Researchers have shown that the brain’s ability to store memories improves after a short burst of exercise.
Just 10 minutes of light physical activity is enough to boost brain connectivity and help the brain to distinguish between similar memories, a new study suggests.
Scientists at the University of California studying brain activity found connectivity between parts of the brain responsible for memory formation and storage increased after a brief interval of light exercise – such as 10 minutes of slow walking, yoga or tai chi.
The findings could provide a simple and effective means of slowing down or staving off memory loss and cognitive decline in people who are elderly or have low levels of physical ability.
The scientists asked 36 healthy volunteers in their early 20s to do 10 minutes of light exercise – at 30% of their peak oxygen intake – before assessing their memory ability. The memory test was then repeated on the same volunteers without exercising.
The same experiment was repeated on 16 of the volunteers who had either undertaken the same kind of exercise or rested, with researchers scanning their brain to monitor activity. In the brains of those who had exercised they discovered enhanced communication between the hippocampus – a region important in memory storage – and the cortical brain regions, which are involved in vivid recollection of memories.
“The memory task really was quite challenging,” said Michael Yassa, a neuroscientist at the University of California, Irvine, and project co-leader. The participants were first shown pictures of objects from everyday life – ranging from broccoli to picnic baskets – and later tested on how well they remembered the images. “We used very tricky similar items to to see if they would remember whether it was this exact picnic basket versus that picnic basket,” he said.

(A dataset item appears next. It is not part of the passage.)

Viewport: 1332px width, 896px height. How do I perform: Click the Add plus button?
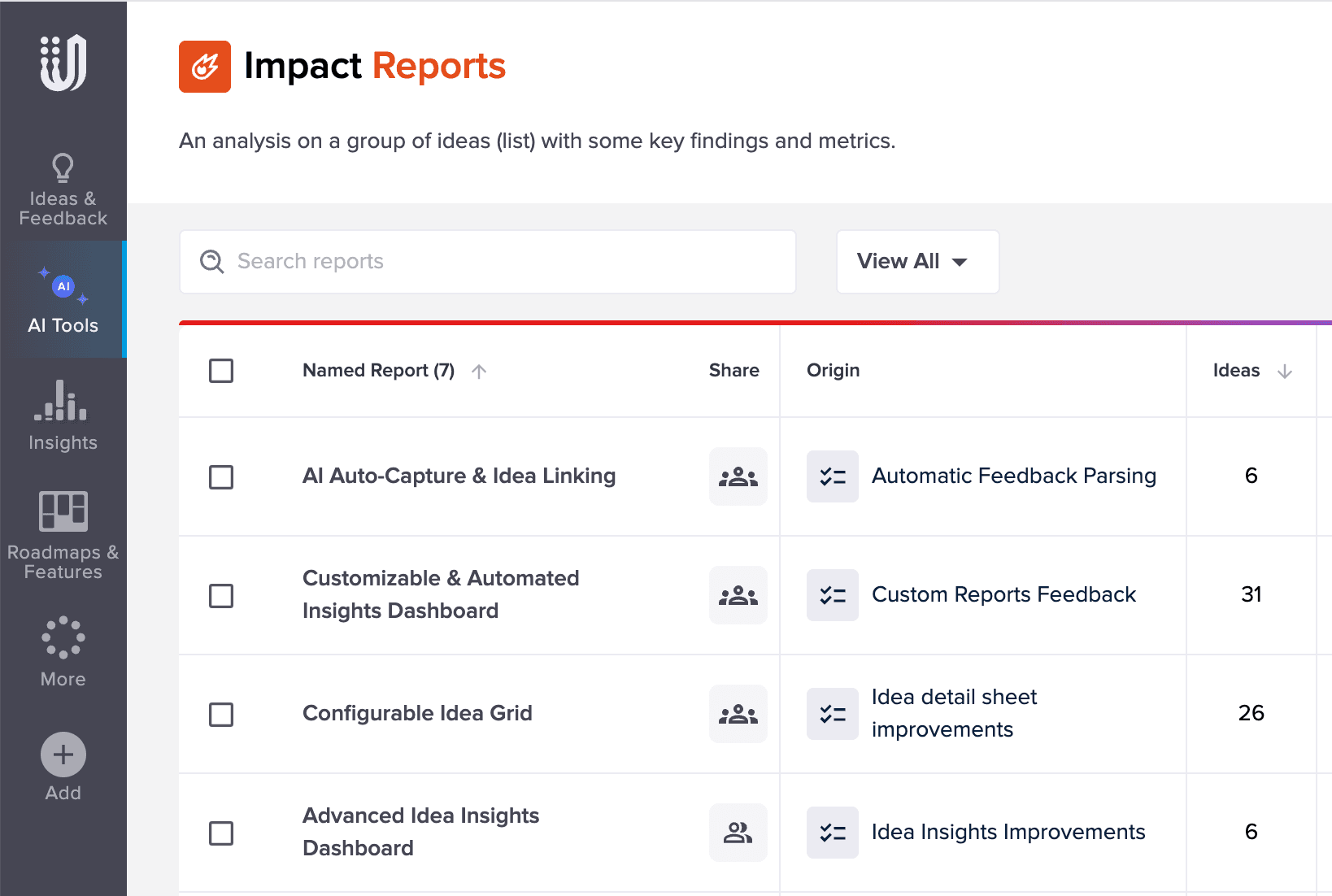point(63,755)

The people who had exercised were better at separating or distinguishing between the different memories, say the scientists writing in the Proceedings of the National Academy of Sciences.

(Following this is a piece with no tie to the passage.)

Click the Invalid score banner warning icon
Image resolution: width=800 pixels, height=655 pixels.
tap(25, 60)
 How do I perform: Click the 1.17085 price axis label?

“An evening stroll is sufficient to get some benefit,” said Yassa, adding that the frequency and exact amount of exercise will depend on the person’s age, level of mobility, potential disability and other lifestyle factors.
The scientists also kept track of the participants’ mood changes. “With exercise you do get an enhanced mood. The question is whether that was explaining the effect we got on the behaviour or the effect we got on the brain and it wasn’t,” said Yassa.

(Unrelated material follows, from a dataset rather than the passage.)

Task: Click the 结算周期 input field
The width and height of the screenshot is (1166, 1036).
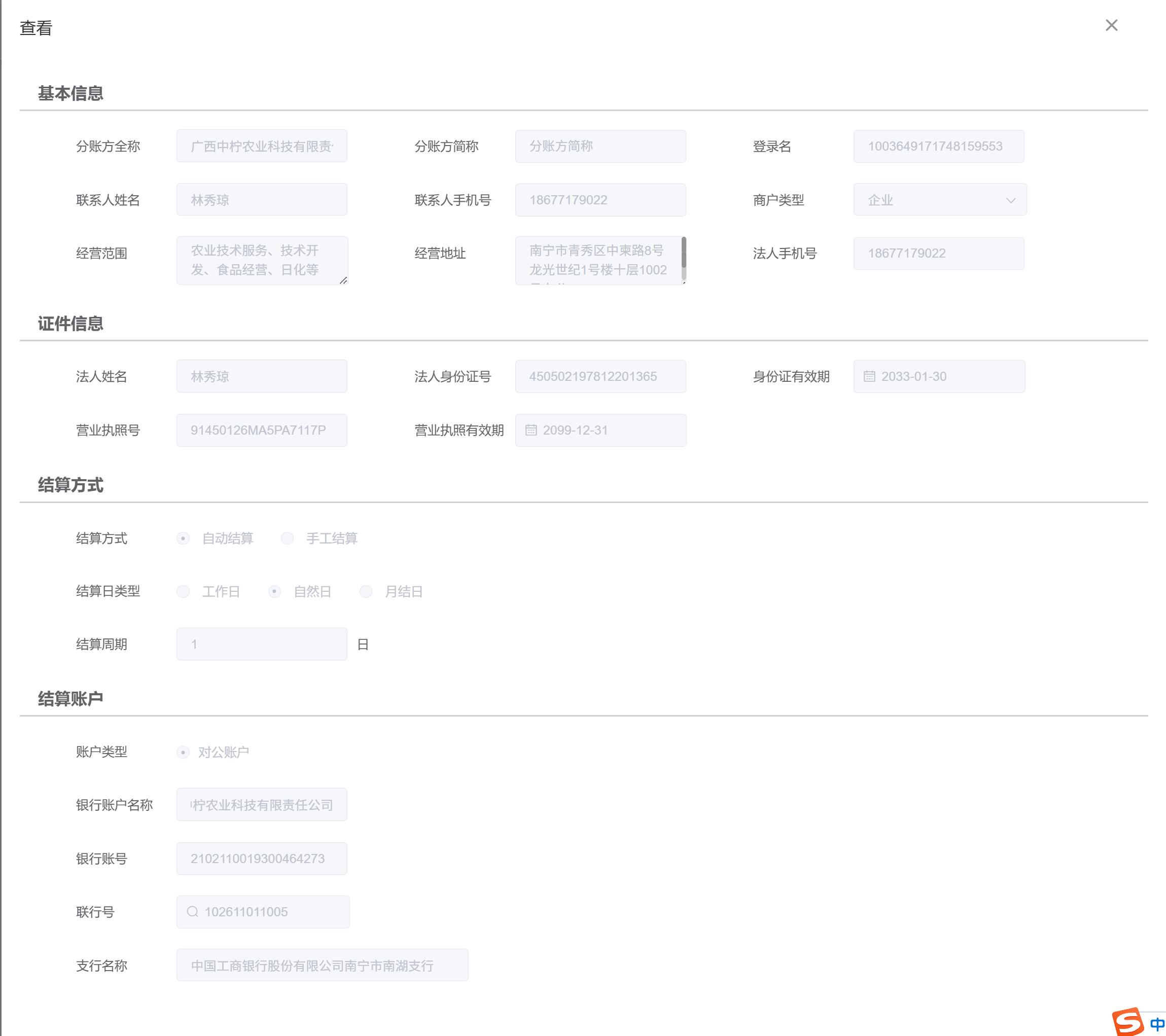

Michelle Voss, a neuroscientist at the University of Iowa, described the findings as “intriguing”. “The brain regions involved here are also the regions that are thought to play a big role in the deterioration of memory with ageing. […] It would be really exciting to see this type of experiment in older adults,” she said.
The authors of the paper are currently using the same method to look at the effects of light exercise on older people over extended periods of time.
“Our main goal is to try to develop an exercise prescription that can be used by older adults who might have disabilities or mobility impairments, but can still adopt a very simple exercise regimen and be able to, perhaps, stave off cognitive decline,” said Yassa.
Encouraged by the results, Yassa and his team have changed their habits in the lab. “I try to do walking meetings every now and then, and we try to get up every couple of hours and go for a nice 10-minute walk. Based on my experience, not only is the group more productive, but we’re happier,” he said.